Pero los tiempos cambian, a veces para mal. Hace pocas semanas, en nuestra sección de Cartas de Lectores, vecinos de Concepción se quejaron por la inseguridad que se vive en esa ciudad, que tradicionalmente fue la segunda en importancia de la provincia, hoy superada en población por Yerba Buena. El asesinato de un menor a manos de un hombre que habría respondido a balazos a un intento de robo, y el posterior saqueo y destrucción de una casa perteneciente a la hermana del homicida, sumados a otros hechos delictivos que se produjeron en los barrios Primero de Mayo, Alvear y en el microcentro, obligaron a las autoridades locales a plantear la inseguridad como un tema cada vez más preocupante y prioritario. El asunto fue considerado por el Concejo Deliberante y llevaron al intendente y al jefe de Policía de la Perla del Sur a solicitar ayuda al Poder Ejecutivo.
De acuerdo con el censo de 2001, la ciudad tiene una población de 47.693 y cuenta sólo con una dotación de 50 policías, muchos de los cuales a diario cumplen consignas y servicios de traslados de detenidos. Aunque ayer se aclaró que hay más efecftivos de otras dependencias, además de la comisaría, los concejales calcularon que hay menos de un policía por cada uno de los 56 barrios que la constituyen. El jefe de la comisaría local planteó con buen criterio que la cuestión de la seguridad demanda una labor interdisciplinaria y que debe partir del tratamiento de los dramas sociales que se dan, como en muchas ciudades, en los sectores periféricos.
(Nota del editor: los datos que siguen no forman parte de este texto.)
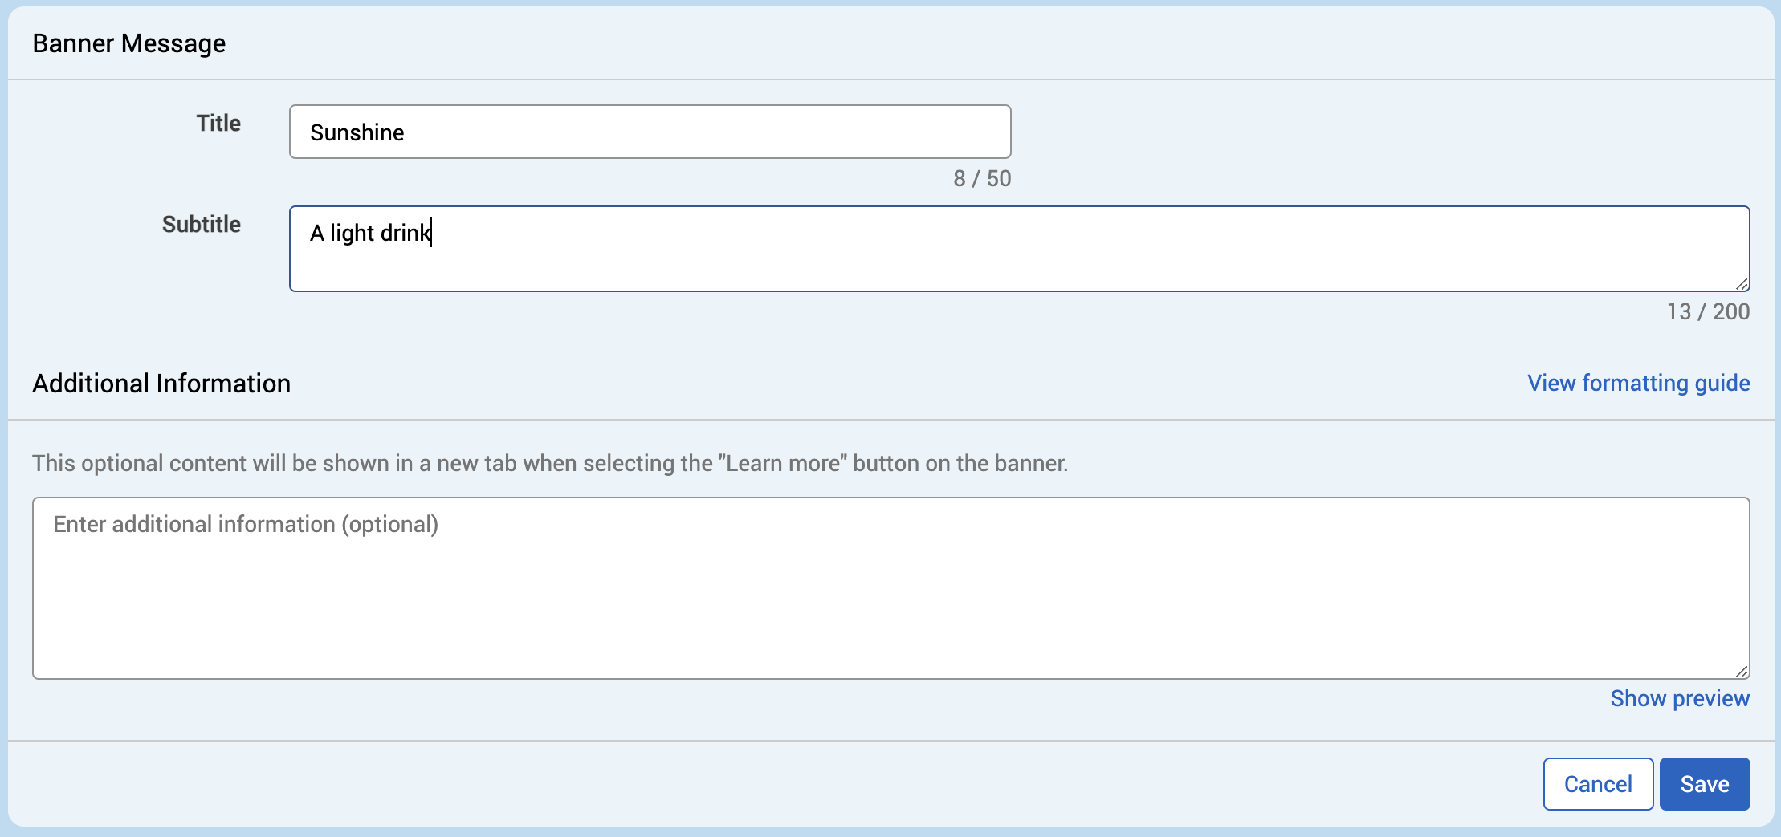Viewport: 1781px width, 837px height.
Task: Click the additional information box resize handle
Action: 1741,671
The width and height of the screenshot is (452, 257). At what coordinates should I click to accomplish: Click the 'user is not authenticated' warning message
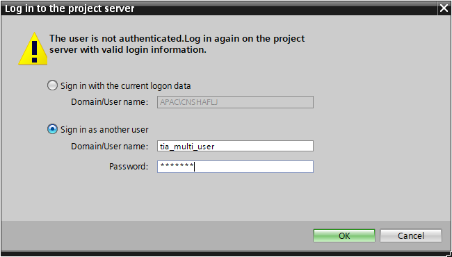click(177, 44)
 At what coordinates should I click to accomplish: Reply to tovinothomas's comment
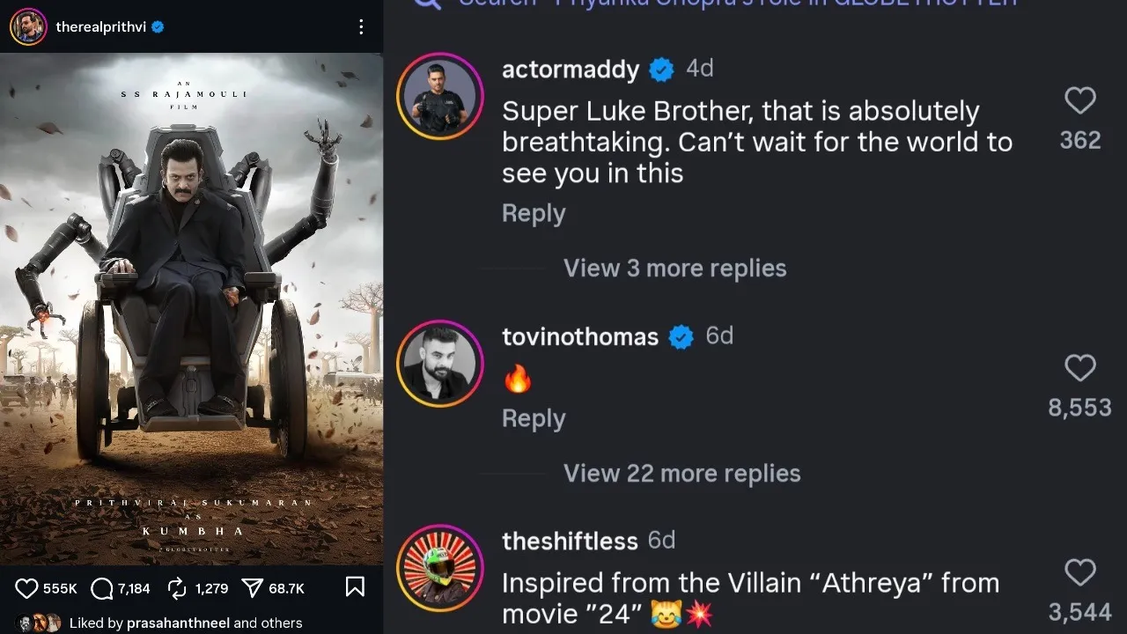tap(534, 419)
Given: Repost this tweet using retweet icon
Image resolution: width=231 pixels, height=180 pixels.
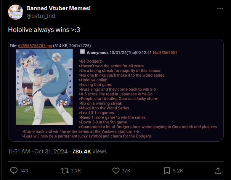Looking at the screenshot, I should click(x=65, y=171).
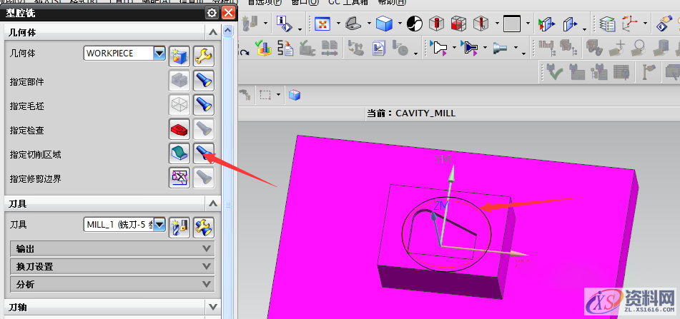This screenshot has height=319, width=680.
Task: Display the specified cut area with flashlight
Action: click(205, 153)
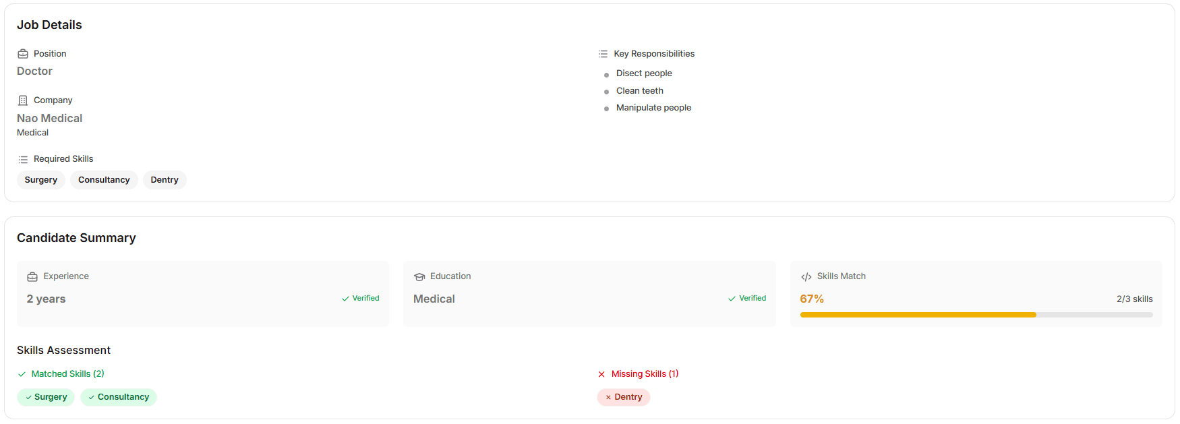Click the code brackets Skills Match icon
The width and height of the screenshot is (1180, 424).
coord(806,277)
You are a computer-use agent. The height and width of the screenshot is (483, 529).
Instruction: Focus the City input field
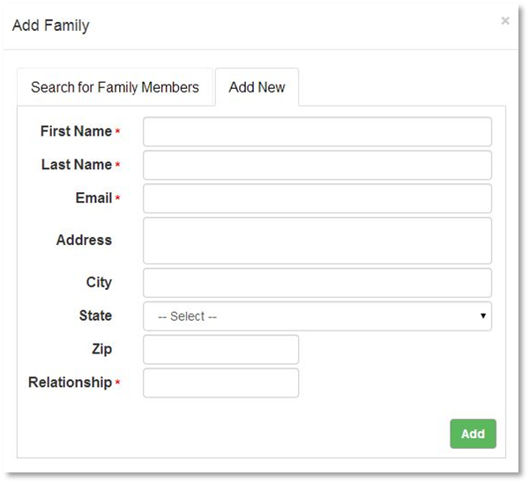pos(317,283)
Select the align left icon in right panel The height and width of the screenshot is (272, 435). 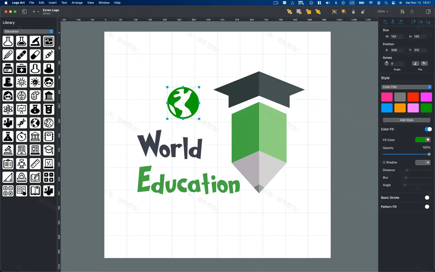coord(386,22)
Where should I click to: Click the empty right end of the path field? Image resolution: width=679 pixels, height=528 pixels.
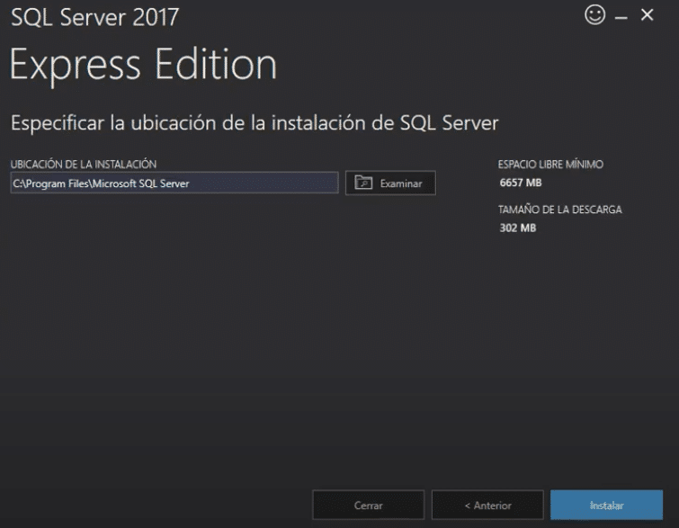(288, 183)
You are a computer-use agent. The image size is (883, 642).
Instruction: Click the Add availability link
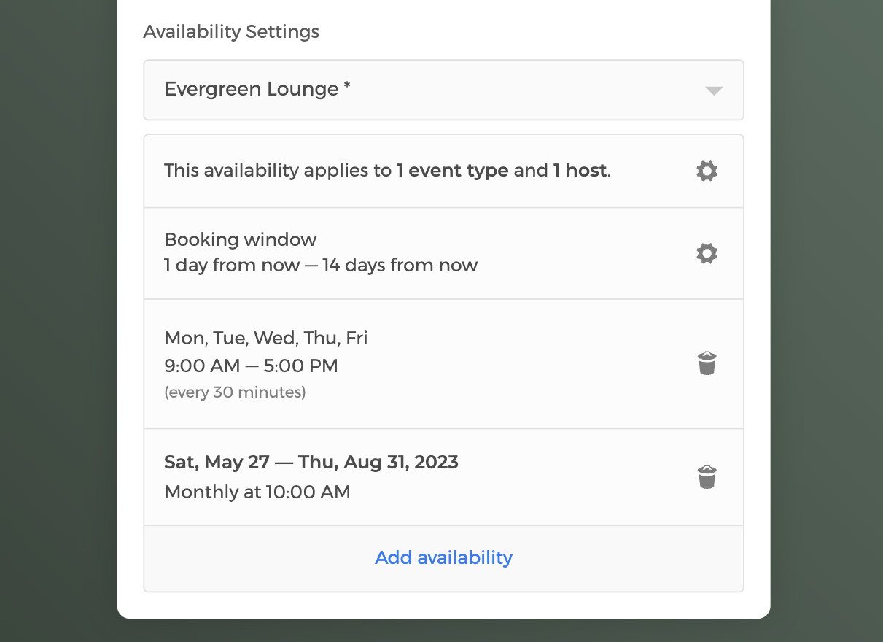[x=443, y=557]
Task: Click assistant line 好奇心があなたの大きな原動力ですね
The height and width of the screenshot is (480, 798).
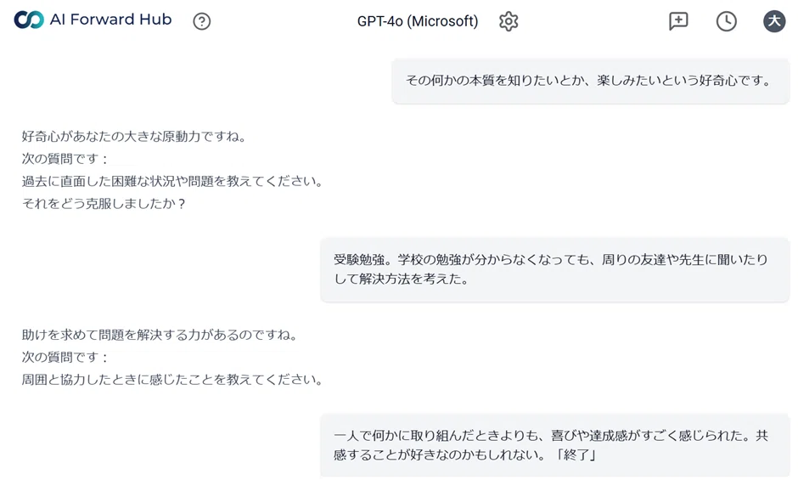Action: click(134, 136)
Esos lugares -dijo- se convierten en verdaderas fábricas de delincuentes. Con crudeza reveló que en Concepción, hay menores de 13 o 14 años que en un mes delinquen entre cinco y siete veces. "Son adolescentes sin padres, sin autoridad y que nos enfrentan con total atrevimiento. La justicia también tiene su rol en el tema y en consecuencia es importante que a los menores, una vez detenidos, no se les permita salir al otro día. Es por eso que, en muchos casos, le dejan de temer a la autoridad", aseveró.
En principio, los concejales concepcionenses y el comisario acordaron realizar encuentros semanales con el objetivo de coordinar acciones tendientes a superar algunas deficiencias que se adviertan en la fuerza de seguridad. Por su parte, tras su reunión con el Ejecutivo, el intendente afirmó que para restablecer el orden, con las autoridades provinciales y policiales tomaron medidas que comenzarán a instrumentarse en los próximos días, aunque no se dieron precisiones.
Por cierto, tan pocos policías para velar por la seguridad de más de 50.000 habitantes es un número ínfimo para combatir el avance de la delincuencia. En los últimos años se ha incrementado notablemente la cantidad de guardianes del orden, pero la mayoría presta servicios en el Gran Tucumán. Vale la pena advertir que la lucha contra la criminalidad no se soluciona con aumentar el número de efectivos solamente, sino con políticas de prevención y de seguridad que deben surgir de la participación de las áreas encargadas de la educación, la cultura, deportes, el bienestar social, las universidades y las entidades civiles que se ocupan de esta problemática y principalmente, la Justicia. La delincuencia es consecuencia de la marginalidad, del analfabetismo, de la desocupación. Mientras no se trabaje simultánea y coordinada en los distintos frentes será difícil detener su avance.